The edited pictures on the walls were photographed by me in Barcelona in 2020. I was very interested in the hands of the street vendors, because they reminded me of gestures in old paintings. In their hands they hold ropes that are connected to blankets that serve as displays for their products, mostly fake designer goods. The ropes are a device to pack things as quickly as possible in order to escape from the police. The hand is the complex and primary human tool. With it we manipulate our environment, shape nature into culture, and fulfill our creative mission. Just like an artist, the vendor is a trafficker of ideas. His product is an idea of luxury. 

The used jeans, from the brand Dead White Mens Clothes, are bleached with hair dye and stitched with the brand’s logo. Dead White Mens Clothes is a hybrid. It is an art project, a clothing brand and a platform. The label’s name derives from the Ghanaian term “obroni wawu”, which can be translated into Dead White Mens Clothes. In the 70’s, when first waves of second-hand clothes arrived in Ghana from the global north, the locals could not

believe that such high quality clothing could be given away for free and assumed that the previous owner must have died.

When I started the project in 2017, I made a clothing collection out of used clothes that I found on the Kantamanto Market in Accra Ghana and brought it back into the western context. DWMC should ask questions about neocolonialism, identity and our value system. The project was also an opportunity for me to get to know my Ghanaian family better. My mother is German and my father is from Ghana. I grew up with my mother, which is why I felt a little alien to West African culture for a long time.

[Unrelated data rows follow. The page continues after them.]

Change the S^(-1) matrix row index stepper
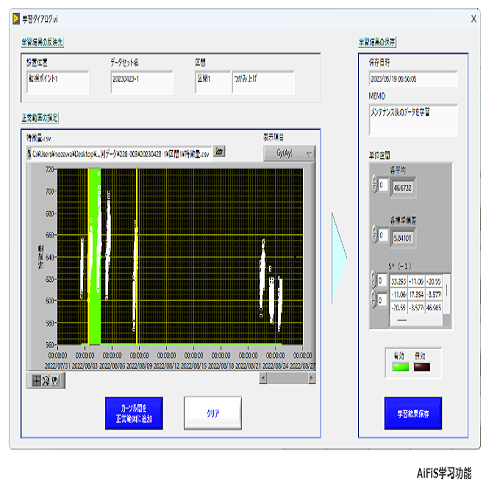This screenshot has height=500, width=500. [374, 280]
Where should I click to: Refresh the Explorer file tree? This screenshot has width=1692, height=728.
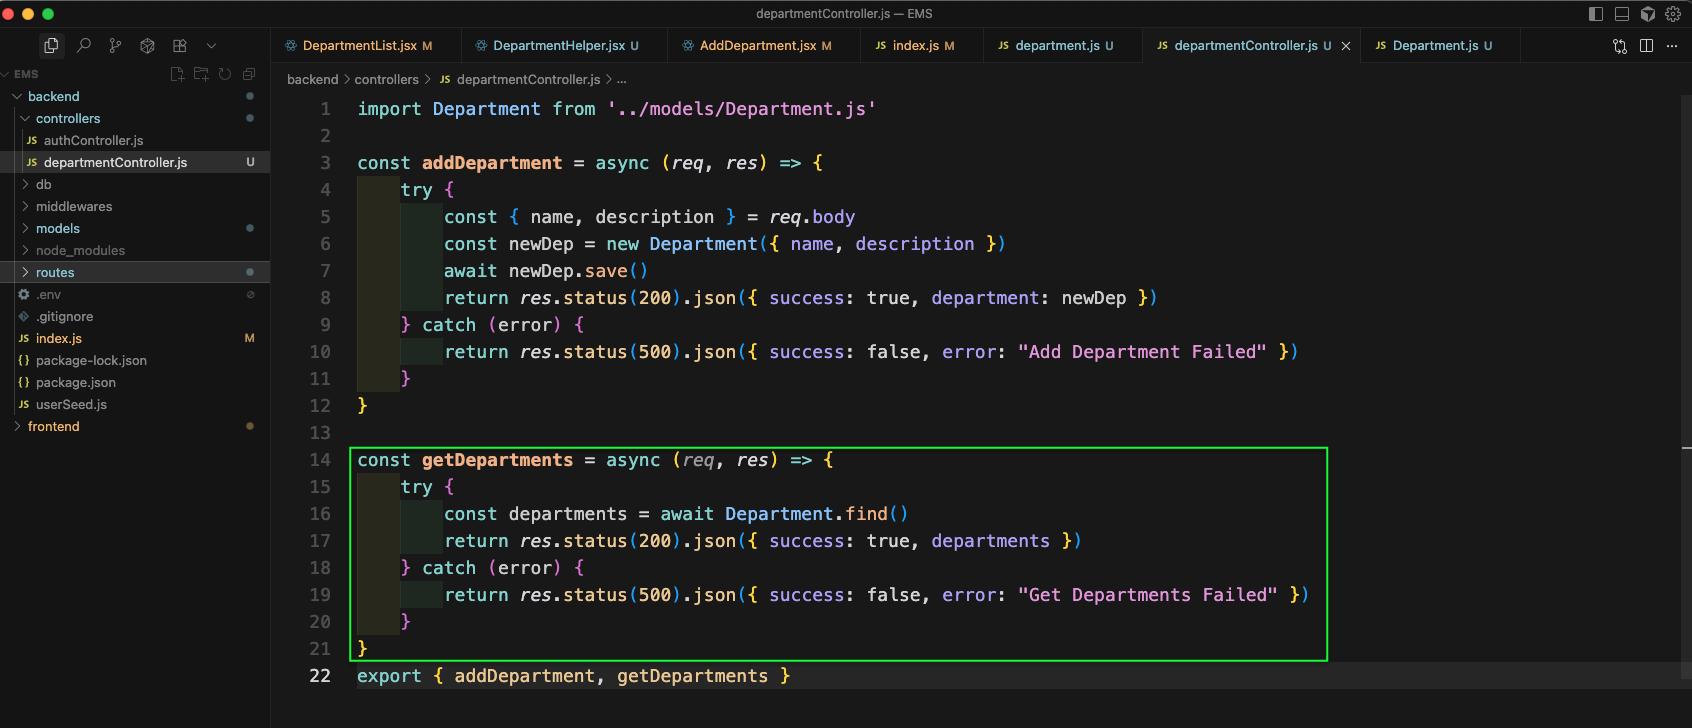225,74
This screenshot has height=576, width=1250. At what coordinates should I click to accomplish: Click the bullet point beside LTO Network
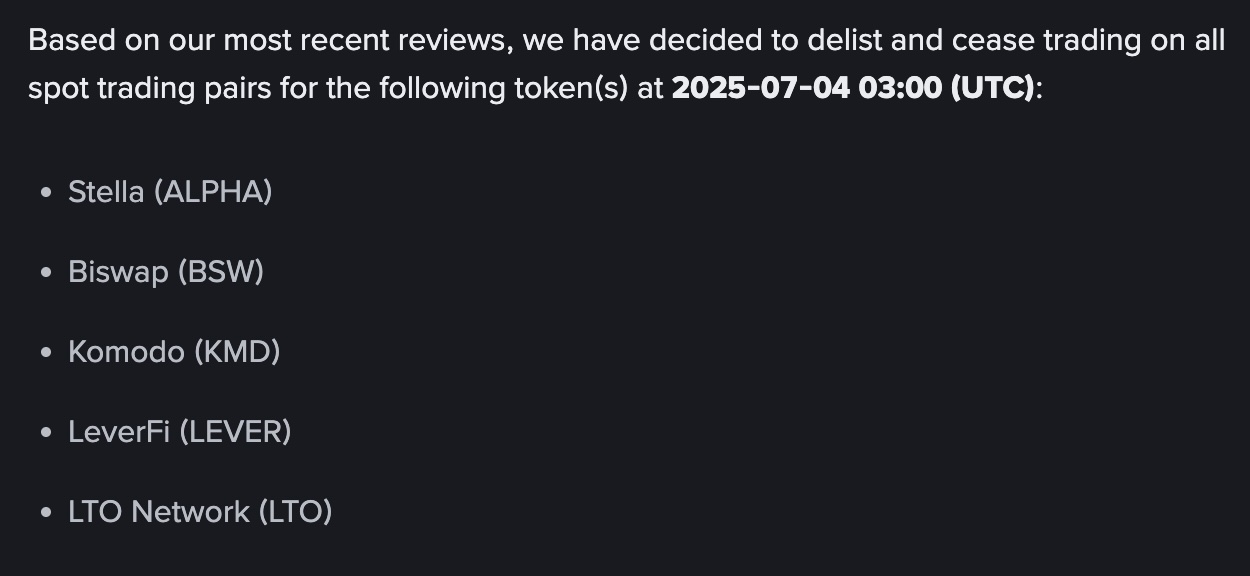click(45, 512)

I used to think art should always stand for itself and not have an agenda. That the uselessness of it is something beautiful. DWMC made me think a little differently about it. I believe it is due to its form as a clothing brand and its appearance in different contexts. Nowadays, a brand should stand for something good, in the best case even be an initiator for social change. So could DWMC be seen as a social sculpture or is it a disguised version of rag picking? Maybe even both? A ragpicker, like Adorno views it, is an ambiguous figure „between recycling entrepreneur and drunken waster, conservative capitalist and subversive outcast.“ On the one hand rag-picking is a way to save the ecological damage and resources, but it could also be seen as the ultimate form of capitalism, wringing the last drop of exchange value from material that seems already exhausted.*

Mary Douglas examined in her book Purity and Danger “Dirt can only be dirt when there is a system. Dirt is the byproduct of a systematic ordering and classification of matter, in so far as ordering involves rejecting inappropriate elements. This idea of dirt takes us straight into the field of symbolism and promises a link up-with more obviously symbolic systems of purity”. 30 000 second-hand sellers and 500 million used clothes are located at Kantamanto. Here the categorization between dirt and non dirt are rather complicated to classify. There is so much excess of  clothing at Kantamanto, that when it rains the retailers and importers begin throwing clothing on to the walkways to soak up the mud, so in parts of the market walking feels shaky. It took me a while to realize that I was walking on earth-colored clothes.

DWMC Radio Vol.1

DWMC Pop Up Paris

The Coffin Dancers

The belief that death is the gateway to eternal life is deeply rooted in West Africa. Funerals are one of the most important social events. Ghana’s dancing pallbearers bring funerals joy. Daniel Gebhart de Koekkoek photographed the coffin dancers for DWMC in Accra, Ghana. Concept by Jojo Gronostay

 

 

Hair Bleach Projekt

The new exhibition will center around the theme of hair and body bleaching. A topic that is closely linked to identity.

All of the screen-printing for the new clothes are made with hair and body-bleaching products.

*non of the products will be harmful for the skin.